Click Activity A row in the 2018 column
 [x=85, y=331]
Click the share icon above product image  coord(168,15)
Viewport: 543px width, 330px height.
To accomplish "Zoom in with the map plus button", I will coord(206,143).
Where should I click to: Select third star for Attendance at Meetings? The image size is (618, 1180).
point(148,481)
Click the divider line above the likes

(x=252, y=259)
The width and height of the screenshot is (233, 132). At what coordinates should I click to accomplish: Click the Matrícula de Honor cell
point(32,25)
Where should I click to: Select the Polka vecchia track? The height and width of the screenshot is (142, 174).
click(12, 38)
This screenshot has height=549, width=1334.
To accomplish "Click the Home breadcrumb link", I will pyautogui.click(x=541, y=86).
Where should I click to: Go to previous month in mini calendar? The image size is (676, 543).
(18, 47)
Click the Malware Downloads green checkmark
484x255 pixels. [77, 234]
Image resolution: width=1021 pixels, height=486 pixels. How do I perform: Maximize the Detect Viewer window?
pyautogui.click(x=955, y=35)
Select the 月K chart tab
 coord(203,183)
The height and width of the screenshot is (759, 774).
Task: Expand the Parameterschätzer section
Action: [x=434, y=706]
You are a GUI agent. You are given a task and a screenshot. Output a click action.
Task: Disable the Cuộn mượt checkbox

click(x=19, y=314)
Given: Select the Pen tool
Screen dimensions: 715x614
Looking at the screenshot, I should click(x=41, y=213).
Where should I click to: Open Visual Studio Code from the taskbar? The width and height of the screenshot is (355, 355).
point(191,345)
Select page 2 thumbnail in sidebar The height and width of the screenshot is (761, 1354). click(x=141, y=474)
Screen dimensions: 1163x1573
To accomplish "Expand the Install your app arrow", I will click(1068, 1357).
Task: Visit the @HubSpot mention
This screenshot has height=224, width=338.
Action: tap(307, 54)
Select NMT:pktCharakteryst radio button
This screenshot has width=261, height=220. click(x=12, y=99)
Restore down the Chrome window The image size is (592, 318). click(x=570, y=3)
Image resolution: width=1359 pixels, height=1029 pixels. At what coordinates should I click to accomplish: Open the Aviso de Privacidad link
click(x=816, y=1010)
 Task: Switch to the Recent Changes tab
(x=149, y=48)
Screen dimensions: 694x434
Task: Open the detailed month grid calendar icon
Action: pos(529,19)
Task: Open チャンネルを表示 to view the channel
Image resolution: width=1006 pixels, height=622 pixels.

**What you need to do**
Transcribe each line of the listing above precisely as it appears.

**Solved problem**
Click Activity A row in the 2018 column
 [x=85, y=331]
Click the share icon above product image  coord(168,15)
Viewport: 543px width, 330px height.
To accomplish "Zoom in with the map plus button", I will coord(206,143).
Where should I click to: Select third star for Attendance at Meetings? The image size is (618, 1180).
point(148,481)
Click the divider line above the likes

(x=252, y=259)
The width and height of the screenshot is (233, 132). At what coordinates should I click to accomplish: Click the Matrícula de Honor cell
point(32,25)
Where should I click to: Select the Polka vecchia track? The height and width of the screenshot is (142, 174).
click(12, 38)
This screenshot has height=549, width=1334.
To accomplish "Click the Home breadcrumb link", I will pyautogui.click(x=541, y=86).
Where should I click to: Go to previous month in mini calendar? The image size is (676, 543).
(18, 47)
Click the Malware Downloads green checkmark
484x255 pixels. [77, 234]
Image resolution: width=1021 pixels, height=486 pixels. How do I perform: Maximize the Detect Viewer window?
pyautogui.click(x=955, y=35)
Select the 月K chart tab
 coord(203,183)
The height and width of the screenshot is (759, 774).
Task: Expand the Parameterschätzer section
Action: [x=434, y=706]
You are a GUI agent. You are given a task and a screenshot. Output a click action.
Task: Disable the Cuộn mượt checkbox

click(x=19, y=314)
Given: Select the Pen tool
Screen dimensions: 715x614
Looking at the screenshot, I should click(x=41, y=213).
Where should I click to: Open Visual Studio Code from the taskbar? The width and height of the screenshot is (355, 355).
point(191,345)
Select page 2 thumbnail in sidebar The height and width of the screenshot is (761, 1354). click(x=141, y=474)
Screen dimensions: 1163x1573
To accomplish "Expand the Install your app arrow", I will click(1068, 1357).
Task: Visit the @HubSpot mention
This screenshot has height=224, width=338.
Action: tap(307, 54)
Select NMT:pktCharakteryst radio button
This screenshot has width=261, height=220. click(x=12, y=99)
Restore down the Chrome window The image size is (592, 318). click(x=570, y=3)
Image resolution: width=1359 pixels, height=1029 pixels. At what coordinates should I click to accomplish: Open the Aviso de Privacidad link
click(x=816, y=1010)
 Task: Switch to the Recent Changes tab
(x=149, y=48)
Screen dimensions: 694x434
Task: Open the detailed month grid calendar icon
Action: pos(529,19)
Task: Open チャンネルを表示 to view the channel
Image resolution: width=1006 pixels, height=622 pixels.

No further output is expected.